For ourselves, we were relived because knowing they were a couple was knowing that they were porking, and in our head we had become certain that the sound of one of them disengaging from the other after two and a half minutes of squishy noise probably made a sound akin to that of ripping off a hair covered piece of lint roller tape. Sorry, we know you folk thinks she's cute because she looks like Zooey Deschanel from an alternative universe where she's really easy, but her charms are lost on us, and as funny as we find Brand we have no desire to be within sniffing distance of him. Now we don't hear that sound in our heads anymore.

That being said, we get it. There's a deep part of even the most happily married man that views every attractive female as a potential mate. When they get snagged up by a douchebag, we inwardly growl, "Hey! That's mine!" When they are single again our caveman brain starts picking the lice out of our back hair in order to lure them in. That's just hardwired instincts left over from the days when we courted mates using clubs instead of picking them from a random selection while traveling on a bus.

Still, guys, take it from us. You do not need to be stalking Katy Perry because Vanessa Paradis is about to be back on the market, and if we're comparing hotness then Katy Perry is an energy-efficient light bulb and Paradis is two suns fucking.

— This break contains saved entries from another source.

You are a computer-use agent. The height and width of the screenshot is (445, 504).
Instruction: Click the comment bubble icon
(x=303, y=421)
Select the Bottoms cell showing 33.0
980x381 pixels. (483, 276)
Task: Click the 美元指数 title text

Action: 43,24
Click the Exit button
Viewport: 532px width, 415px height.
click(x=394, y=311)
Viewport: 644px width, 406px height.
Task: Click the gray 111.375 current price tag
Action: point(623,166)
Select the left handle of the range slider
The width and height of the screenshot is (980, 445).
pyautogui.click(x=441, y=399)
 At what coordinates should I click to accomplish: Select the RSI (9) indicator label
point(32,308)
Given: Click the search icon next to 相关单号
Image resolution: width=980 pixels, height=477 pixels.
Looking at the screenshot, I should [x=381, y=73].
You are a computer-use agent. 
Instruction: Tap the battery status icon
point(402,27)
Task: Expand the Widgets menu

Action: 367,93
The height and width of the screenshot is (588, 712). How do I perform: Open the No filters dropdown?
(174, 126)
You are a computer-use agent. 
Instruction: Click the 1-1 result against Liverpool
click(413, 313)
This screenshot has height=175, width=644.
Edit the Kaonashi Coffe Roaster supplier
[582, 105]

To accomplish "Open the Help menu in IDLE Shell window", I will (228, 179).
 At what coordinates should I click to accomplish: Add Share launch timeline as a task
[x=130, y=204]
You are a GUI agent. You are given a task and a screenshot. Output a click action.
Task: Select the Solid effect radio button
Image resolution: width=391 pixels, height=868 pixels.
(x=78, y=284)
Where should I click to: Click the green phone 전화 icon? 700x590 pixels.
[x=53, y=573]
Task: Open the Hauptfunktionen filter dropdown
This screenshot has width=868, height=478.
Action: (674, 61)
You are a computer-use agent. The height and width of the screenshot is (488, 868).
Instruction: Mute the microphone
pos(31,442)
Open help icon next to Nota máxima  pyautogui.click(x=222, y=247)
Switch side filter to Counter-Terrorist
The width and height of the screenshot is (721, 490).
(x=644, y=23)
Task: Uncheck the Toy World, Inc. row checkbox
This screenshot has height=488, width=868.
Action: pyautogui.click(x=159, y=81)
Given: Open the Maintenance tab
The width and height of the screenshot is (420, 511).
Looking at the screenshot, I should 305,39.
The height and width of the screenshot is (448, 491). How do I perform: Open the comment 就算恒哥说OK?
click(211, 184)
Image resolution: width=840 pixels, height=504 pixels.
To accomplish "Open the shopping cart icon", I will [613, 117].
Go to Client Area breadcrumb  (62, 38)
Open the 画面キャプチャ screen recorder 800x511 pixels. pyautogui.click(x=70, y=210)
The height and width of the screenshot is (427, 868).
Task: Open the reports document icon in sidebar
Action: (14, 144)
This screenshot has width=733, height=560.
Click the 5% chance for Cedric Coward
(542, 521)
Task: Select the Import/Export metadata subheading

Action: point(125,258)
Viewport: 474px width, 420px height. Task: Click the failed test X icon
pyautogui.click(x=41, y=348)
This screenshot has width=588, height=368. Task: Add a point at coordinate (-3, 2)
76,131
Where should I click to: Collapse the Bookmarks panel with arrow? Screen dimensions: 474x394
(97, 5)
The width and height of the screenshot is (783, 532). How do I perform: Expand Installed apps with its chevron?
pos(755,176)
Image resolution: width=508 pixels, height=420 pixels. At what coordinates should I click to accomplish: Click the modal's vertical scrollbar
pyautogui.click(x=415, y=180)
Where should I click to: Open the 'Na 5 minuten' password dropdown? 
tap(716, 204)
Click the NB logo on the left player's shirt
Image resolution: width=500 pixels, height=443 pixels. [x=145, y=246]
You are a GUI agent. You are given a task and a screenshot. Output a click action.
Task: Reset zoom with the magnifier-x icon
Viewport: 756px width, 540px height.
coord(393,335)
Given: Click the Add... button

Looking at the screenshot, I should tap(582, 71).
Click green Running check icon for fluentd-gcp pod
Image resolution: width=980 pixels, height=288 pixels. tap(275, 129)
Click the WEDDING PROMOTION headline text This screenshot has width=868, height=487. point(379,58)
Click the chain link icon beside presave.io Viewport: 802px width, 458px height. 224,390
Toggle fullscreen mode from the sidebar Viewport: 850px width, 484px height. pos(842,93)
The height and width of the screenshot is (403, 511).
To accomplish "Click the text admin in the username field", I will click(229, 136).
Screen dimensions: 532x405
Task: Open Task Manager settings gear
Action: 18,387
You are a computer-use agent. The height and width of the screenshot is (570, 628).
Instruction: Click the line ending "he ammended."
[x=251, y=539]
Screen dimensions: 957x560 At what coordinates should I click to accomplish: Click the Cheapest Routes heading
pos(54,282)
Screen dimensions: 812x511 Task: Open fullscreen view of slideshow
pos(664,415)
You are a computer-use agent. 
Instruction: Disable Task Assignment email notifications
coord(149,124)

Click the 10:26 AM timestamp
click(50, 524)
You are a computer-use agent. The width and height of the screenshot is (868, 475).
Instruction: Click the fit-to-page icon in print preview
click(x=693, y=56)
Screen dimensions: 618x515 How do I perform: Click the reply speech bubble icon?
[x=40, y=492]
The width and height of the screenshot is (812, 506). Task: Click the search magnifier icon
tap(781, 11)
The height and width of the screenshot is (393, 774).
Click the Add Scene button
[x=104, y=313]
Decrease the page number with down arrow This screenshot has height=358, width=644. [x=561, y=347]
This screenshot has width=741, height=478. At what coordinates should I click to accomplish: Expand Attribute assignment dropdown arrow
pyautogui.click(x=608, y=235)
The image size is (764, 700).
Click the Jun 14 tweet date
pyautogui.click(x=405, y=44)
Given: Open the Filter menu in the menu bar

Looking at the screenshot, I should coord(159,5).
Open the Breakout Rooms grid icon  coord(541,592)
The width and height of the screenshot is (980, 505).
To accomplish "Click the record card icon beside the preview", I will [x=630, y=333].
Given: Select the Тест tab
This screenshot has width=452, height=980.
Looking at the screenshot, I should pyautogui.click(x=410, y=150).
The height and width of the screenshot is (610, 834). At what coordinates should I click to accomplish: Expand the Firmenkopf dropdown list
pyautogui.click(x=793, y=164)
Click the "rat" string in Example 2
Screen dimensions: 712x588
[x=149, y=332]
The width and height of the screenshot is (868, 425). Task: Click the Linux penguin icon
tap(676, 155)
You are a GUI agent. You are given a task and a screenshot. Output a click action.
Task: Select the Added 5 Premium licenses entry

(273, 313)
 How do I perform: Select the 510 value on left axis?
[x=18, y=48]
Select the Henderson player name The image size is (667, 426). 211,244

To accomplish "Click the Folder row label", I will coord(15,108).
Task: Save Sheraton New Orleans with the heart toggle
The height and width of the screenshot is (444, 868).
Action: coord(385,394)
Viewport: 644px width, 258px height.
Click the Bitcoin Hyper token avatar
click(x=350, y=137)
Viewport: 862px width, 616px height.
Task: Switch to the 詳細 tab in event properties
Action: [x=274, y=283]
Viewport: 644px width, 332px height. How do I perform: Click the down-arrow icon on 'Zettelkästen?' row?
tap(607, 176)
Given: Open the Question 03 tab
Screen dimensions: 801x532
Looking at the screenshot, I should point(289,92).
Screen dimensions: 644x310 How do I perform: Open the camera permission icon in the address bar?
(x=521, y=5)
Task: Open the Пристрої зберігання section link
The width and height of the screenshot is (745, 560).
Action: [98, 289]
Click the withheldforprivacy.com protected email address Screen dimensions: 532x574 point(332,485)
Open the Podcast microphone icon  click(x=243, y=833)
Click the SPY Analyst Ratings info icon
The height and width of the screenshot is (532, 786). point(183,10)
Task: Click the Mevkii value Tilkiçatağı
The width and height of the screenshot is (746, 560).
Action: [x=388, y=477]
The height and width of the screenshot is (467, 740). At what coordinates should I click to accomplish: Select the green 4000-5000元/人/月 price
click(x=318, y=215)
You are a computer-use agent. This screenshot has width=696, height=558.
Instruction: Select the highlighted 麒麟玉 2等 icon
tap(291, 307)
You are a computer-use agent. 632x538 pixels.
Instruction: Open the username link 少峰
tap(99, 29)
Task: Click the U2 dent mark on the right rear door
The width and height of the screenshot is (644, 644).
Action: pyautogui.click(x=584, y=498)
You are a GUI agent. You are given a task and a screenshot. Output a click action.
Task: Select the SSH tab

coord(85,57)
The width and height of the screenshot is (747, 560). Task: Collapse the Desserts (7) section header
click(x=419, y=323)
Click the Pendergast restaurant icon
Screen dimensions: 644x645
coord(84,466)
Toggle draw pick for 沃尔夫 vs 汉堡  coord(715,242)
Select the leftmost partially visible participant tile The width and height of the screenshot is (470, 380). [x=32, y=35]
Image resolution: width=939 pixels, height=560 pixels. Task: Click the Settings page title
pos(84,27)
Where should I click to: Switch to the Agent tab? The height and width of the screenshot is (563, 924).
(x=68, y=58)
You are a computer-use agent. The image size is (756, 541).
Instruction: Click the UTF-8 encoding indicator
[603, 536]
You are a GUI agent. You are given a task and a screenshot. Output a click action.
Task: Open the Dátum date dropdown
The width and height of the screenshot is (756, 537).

You may be unfamiliar with the French pop star and actress. Four the past 14 years she's mostly been known as Johnny Depp's girl, and the mother of his two children. Rumors appeared that the two were on the outs earlier this year. Most notably, Depp attended the Golden Globes with out, and People reported that the two were now living separate lives. So far, neither has commented officially.

Big deal, you're saying, what the hell do we want with some French chick that's Johnny Depp's castoff? Let us tell you.

We saw Paradis in the film Girl on the Bridge, which has been our favorite film ever since. In it, Paradis plays a suicidal girl despondent after a lifetime trying to find love that is saved by an aging knife thrower who seeks depressed women as targets as his skill has devolved a little. The two turn the act into an amazing erotic process and a journey of self-discovery. Yes, it sounds very existential and foreign filmy, but we promise you that we have never, ever shown one of the knife throwing scenes with Paradis writhing against a target as blades land near her to someone who didn't end up panting hard.

In addition to her acting chops, Paradis is a model and an acclaimed Top 40 singer who hasn't exactly set the world on fire outside of France, but has made some pretty impressive waves and worked with Lenny Kravitz on an English album.

To make our point on why Paraids outranks Perry in every way, here's one of her French songs, "St. Germain."


And here's her video for "Commando."


One of her English tunes, "Be My Baby," with several choice undressed shot (SFW).


And finally, the aforementioned knife-throwing scene from Girl on the Bridge with Marianne Faithful singing in the background for extra atmosphere.


That, friends and enemies is why we could care less about Katy Perry leaving her atheist husband over religious issues. Because why would you want the girl who hooked up with an MTV Music Video Award host when the stone-cold fox that snagged Johnny Depp off the market is out there, heartbroken, and looking for a strong shoulder to cry on?